- [Instructions for the task] Among the entries below, one stretch runs from the line that contains "You are a GUI" through the line that contains "Viewport: 707px width, 496px height.". Repeat that stretch exactly, ends included, and only that.

- [Exercise material]
━━━━━━━━━━━━━━━━━━━━━━━━━━━━━━

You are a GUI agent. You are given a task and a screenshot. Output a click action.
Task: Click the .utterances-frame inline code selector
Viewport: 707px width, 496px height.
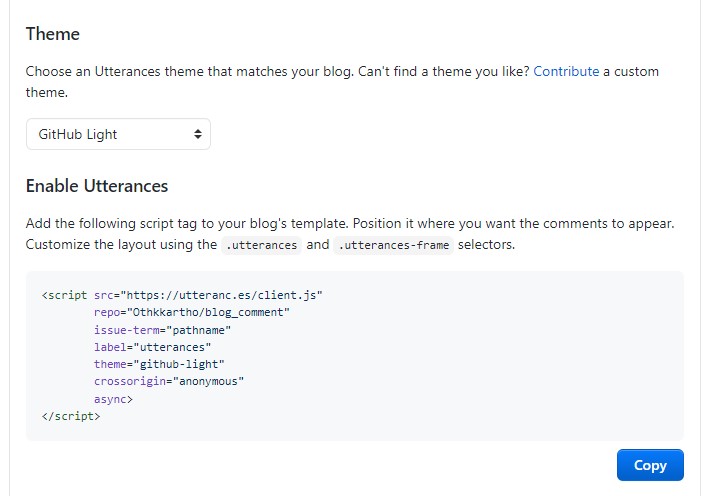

━━━━━━━━━━━━━━━━━━━━━━━━━━━━━━

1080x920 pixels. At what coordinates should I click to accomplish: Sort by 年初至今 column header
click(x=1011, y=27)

━━━━━━━━━━━━━━━━━━━━━━━━━━━━━━

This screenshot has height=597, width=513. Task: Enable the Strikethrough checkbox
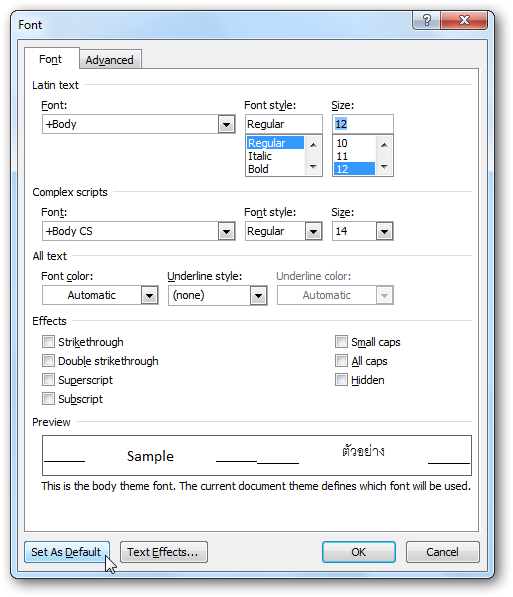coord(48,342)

━━━━━━━━━━━━━━━━━━━━━━━━━━━━━━

- [Exercise result]
You are a GUI agent. You are given a task and a screenshot. Output a click action.
Task: Click the .utterances-frame inline code selector
Viewport: 707px width, 496px height.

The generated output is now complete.